Simple Perfection (Perfection #2)(19)



"I can't. How the hell do I do that?" I asked, stopping my pacing and leaning against the wall. If it was a choice between Della and my mother, I would choose Della. If she forced my hand, I was going to have to turn away from her. First, I needed to decide about the board. I needed a lawyer. My own lawyer, not my father's. I was done using the people he had set in place. Things were different now and I didn't need a crazy-ass phone call from my mother sending board members to my office questioning my decisions.

It was time I made sure this place was run by me. My board would be made up of people I trusted and confided in. It was time for a new generation.

"Jace," I said, turning to look at him.

"Yeah?"

"You ready to be a board member?"

Jace frowned. "What?"

"I'm getting a lawyer. I'm firing the old board and starting my own."
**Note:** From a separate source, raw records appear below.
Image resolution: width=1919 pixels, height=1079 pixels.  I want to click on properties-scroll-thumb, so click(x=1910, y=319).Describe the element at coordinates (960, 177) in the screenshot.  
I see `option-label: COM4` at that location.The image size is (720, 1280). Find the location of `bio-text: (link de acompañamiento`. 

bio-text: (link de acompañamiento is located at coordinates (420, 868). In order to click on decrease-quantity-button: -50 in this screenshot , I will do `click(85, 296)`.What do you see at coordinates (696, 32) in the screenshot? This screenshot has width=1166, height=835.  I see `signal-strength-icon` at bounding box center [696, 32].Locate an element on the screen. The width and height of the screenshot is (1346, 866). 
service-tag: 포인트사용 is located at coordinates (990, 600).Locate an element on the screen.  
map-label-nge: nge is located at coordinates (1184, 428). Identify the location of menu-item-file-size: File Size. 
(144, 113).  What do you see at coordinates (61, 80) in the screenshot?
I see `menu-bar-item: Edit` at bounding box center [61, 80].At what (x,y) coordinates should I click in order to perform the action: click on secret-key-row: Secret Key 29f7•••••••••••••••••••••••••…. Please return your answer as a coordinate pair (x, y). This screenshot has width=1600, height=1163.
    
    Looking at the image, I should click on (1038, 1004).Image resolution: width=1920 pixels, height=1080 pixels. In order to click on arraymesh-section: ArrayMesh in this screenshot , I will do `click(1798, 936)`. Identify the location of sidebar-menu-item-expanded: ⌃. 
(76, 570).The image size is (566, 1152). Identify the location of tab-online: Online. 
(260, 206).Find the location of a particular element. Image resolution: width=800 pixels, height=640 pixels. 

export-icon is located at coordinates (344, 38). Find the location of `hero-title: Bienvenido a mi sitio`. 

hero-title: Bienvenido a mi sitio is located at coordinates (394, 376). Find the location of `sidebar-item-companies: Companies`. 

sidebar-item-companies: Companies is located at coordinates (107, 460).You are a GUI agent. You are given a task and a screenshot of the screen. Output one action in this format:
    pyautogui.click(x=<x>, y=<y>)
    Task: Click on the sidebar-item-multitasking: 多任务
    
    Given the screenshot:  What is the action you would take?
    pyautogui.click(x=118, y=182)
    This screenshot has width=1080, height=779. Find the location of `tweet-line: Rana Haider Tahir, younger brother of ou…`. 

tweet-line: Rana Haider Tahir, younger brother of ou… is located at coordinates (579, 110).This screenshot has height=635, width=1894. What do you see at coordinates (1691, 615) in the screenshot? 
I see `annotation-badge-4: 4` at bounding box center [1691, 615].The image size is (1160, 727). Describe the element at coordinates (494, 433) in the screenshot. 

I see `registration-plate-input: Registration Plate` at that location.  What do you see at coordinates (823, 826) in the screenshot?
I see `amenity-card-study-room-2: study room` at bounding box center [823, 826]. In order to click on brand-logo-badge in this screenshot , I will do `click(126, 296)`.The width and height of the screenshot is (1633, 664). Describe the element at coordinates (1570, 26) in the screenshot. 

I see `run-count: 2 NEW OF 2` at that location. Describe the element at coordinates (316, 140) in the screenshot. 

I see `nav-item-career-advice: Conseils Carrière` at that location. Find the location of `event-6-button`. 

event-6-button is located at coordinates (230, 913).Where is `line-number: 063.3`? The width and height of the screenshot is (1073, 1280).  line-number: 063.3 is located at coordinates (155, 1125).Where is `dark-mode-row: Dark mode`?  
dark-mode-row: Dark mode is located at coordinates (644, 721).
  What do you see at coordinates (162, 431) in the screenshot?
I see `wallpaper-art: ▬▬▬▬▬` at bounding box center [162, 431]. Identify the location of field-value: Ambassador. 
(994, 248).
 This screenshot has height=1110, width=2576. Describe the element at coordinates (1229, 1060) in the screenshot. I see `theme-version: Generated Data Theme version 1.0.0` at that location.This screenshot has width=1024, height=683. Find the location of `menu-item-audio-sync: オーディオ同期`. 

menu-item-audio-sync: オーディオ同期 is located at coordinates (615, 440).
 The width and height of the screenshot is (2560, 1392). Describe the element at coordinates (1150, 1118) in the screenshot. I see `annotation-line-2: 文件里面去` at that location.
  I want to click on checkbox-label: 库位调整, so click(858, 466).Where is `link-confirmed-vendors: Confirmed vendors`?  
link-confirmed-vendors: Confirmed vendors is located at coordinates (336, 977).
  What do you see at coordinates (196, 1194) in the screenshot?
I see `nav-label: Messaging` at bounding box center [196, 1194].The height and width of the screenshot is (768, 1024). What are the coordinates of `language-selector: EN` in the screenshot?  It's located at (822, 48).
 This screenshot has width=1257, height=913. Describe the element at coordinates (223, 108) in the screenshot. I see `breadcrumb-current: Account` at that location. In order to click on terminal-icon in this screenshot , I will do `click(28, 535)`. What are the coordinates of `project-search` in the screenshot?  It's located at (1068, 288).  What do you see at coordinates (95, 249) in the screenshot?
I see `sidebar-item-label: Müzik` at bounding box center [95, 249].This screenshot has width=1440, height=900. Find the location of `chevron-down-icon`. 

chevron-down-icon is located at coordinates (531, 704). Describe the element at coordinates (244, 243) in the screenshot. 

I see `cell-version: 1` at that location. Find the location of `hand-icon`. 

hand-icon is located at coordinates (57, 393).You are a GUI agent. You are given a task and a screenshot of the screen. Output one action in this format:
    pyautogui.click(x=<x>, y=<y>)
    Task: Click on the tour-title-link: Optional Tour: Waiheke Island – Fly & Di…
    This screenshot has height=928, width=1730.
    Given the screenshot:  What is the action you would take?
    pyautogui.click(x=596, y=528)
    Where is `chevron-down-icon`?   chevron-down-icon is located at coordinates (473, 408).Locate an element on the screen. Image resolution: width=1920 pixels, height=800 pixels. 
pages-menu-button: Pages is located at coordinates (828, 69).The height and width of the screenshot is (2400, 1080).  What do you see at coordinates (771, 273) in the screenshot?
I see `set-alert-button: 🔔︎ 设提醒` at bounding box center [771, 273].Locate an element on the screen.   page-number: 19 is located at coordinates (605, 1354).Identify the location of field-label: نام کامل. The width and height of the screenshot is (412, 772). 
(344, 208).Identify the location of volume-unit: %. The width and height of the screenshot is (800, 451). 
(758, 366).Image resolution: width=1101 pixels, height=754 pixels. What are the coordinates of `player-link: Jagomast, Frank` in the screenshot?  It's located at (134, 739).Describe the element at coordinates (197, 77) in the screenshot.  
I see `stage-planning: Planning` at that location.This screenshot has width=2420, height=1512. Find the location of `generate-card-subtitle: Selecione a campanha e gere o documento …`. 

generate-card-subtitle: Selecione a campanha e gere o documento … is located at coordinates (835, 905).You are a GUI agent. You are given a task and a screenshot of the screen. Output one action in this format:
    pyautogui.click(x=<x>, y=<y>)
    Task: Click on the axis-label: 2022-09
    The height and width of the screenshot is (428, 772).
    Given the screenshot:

A grin spread across Jace's face. "Hell yeah," he replied.

For the first time since I'd gotten the call earlier that day, I felt lighter. I wasn't going to let my mother control me. I was in control. My grandfather had left it all to me. Even her home was now mine. If she wanted to f**k with my life I'd f**k with hers enough to make her stop. She was my mom, but Della was my life.

Four hours had passed since I'd left Della. Dammit. I'd lost track of time. Grabbing my phone, I headed out the door to my truck. My call went straight to her voice mail. Shit!

Della's car was in the driveway. She was there. Maybe she'd been outside when I'd called her. I had promised her dinner tonight in Seaside. I was two hours late. This wasn't fair to her. I couldn't keep her here all the time. She was coming back to work with me. I needed her help. She was good at her job.

Opening the door, the smell of roasted garlic and tomatoes met my nose. I closed it and followed the smell to the kitchen. Della was standing at the stove with a black apron on from the club, stirring a pot.

"Hey," I said quietly so I didn't startle her.

She spun around and smiled at me. There was a sadness in her eyes she couldn't hide. I'd made her sad. My leaving her here had upset her. She had wanted to go to work today. I would have to explain all that tonight.

"I decided to cook instead of us going out," she said.

I walked over to stand behind her and wrapped my hands around her waist. "It smells incredible."

"Good. I haven't made lasagna in a long time. This sauce is hard to get right."

Something was off in her voice. I hated that she was upset.

"I'm sorry about today."

"Don't apologize. Please, don't. You had work to do. I know that and I'm okay with it."

She didn't want my apology. What was upsetting her then?

"You can come back to work tomorrow," I told her.

"I don't think I'm ready for that yet," she replied.

She wasn't ready for it? Today she'd tried several times to go back to work. What had changed?

"Why do you think you're not ready? Did you have another episode today?"

She shook her head. "No, I think it's just too much on me right now. I need to get a better grip on myself first." She turned and looked up at me. "Let's not talk about it tonight. I want to cook you dinner and enjoy being with you."

I tucked my head in the curve of her neck. "Okay," I replied. We would talk about it tomorrow then. "How can I help you with dinner?"

She turned and kissed my head. "You can slice the French bread, butter it, then sprinkle it with garlic powder. I need to toast it."

"I can do that," I said, stepping back from Della and reaching for the bread.

Della

I had known deep down that this wouldn't be forever. I'd thought once Woods realized how impossible life would be with me that he would end it. But that wasn't true. He was already tired of dealing with my being "crazy," but he'd never let me know. He made me feel cherished. If I hadn't heard him talking to Jace I would still have been holding on to the belief that we could work through it all.

Years of not living among other people had hindered my ability to read them. Jace had known that Woods was tired of dealing with me but I hadn't gotten the hint. I knew now. Tonight would be it for us. I had cooked for him and enjoyed looking at him and listening to him talk. I wanted to etch every moment of tonight in my memory.

When I left tomorrow, that would be it. I wasn't coming back and Woods would be relieved. At first he would be upset. I thought he loved me. I was just more than he'd bargained for. When he realized I'd taken myself out of the picture for him, his life would get easier. He could be free of worrying about me.

Tonight, though, he was still mine. I could hold him and believe in what we had. Just once more.

We stood side by side and cleaned up the dishes. Normally we talked and laughed but I couldn't find anything fun to talk about. My heart was too heavy.

"Are you okay?" Woods asked when he put the last dish in the dishwasher and closed it.

I nodded and smiled.

He reached over and laced his fingers through mine. "Are you sure? I'll fix whatever is wrong if you just tell me," he said, gently tugging me to him. He was a fixer. He wanted to fix my life, and that wasn't possible.

Instead of answering, I stood up on my tiptoes and pressed my lips to his neck. "I want you," I whispered against his warm skin . "Right now, all I want is you."